BEGIN MATERIALS PROVIDED
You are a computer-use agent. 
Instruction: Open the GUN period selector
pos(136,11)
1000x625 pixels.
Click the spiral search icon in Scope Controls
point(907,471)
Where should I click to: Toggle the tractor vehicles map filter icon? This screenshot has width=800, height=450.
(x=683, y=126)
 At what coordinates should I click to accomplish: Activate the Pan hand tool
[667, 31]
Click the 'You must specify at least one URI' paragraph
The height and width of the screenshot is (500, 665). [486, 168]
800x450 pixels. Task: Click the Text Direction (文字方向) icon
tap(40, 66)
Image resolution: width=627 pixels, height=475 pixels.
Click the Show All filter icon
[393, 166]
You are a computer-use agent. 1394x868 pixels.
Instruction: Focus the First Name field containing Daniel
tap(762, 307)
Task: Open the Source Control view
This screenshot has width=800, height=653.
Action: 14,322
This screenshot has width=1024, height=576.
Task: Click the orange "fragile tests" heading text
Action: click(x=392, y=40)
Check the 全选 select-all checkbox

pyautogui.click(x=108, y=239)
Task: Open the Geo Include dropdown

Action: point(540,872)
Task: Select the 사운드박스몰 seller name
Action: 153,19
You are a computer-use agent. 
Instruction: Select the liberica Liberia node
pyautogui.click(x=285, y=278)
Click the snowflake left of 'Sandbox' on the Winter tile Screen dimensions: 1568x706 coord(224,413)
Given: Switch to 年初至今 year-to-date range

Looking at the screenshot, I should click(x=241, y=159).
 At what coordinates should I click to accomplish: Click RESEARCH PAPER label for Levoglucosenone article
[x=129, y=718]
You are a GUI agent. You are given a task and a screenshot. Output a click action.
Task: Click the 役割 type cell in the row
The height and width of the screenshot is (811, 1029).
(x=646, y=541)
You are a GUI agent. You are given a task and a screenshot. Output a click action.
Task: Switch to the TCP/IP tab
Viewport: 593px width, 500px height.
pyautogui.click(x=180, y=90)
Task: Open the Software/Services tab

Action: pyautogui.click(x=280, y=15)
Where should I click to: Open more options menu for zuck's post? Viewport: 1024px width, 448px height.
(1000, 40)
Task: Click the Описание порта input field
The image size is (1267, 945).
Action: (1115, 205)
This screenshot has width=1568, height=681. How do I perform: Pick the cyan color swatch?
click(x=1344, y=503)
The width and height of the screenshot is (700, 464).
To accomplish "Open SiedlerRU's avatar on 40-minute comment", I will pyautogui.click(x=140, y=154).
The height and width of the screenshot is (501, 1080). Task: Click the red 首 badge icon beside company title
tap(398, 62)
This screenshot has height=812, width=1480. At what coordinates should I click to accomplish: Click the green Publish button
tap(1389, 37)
END MATERIALS PROVIDED
Every line above from the line with "Click the Show All filter icon" to the line with "Click the snowflake" is wanted, ends included; write them out exactly and add no other line.

- **TASK SOLUTION**:
Click the Show All filter icon
[393, 166]
You are a computer-use agent. 1394x868 pixels.
Instruction: Focus the First Name field containing Daniel
tap(762, 307)
Task: Open the Source Control view
This screenshot has width=800, height=653.
Action: 14,322
This screenshot has width=1024, height=576.
Task: Click the orange "fragile tests" heading text
Action: click(x=392, y=40)
Check the 全选 select-all checkbox

pyautogui.click(x=108, y=239)
Task: Open the Geo Include dropdown

Action: point(540,872)
Task: Select the 사운드박스몰 seller name
Action: 153,19
You are a computer-use agent. 
Instruction: Select the liberica Liberia node
pyautogui.click(x=285, y=278)
Click the snowflake left of 'Sandbox' on the Winter tile Screen dimensions: 1568x706 coord(224,413)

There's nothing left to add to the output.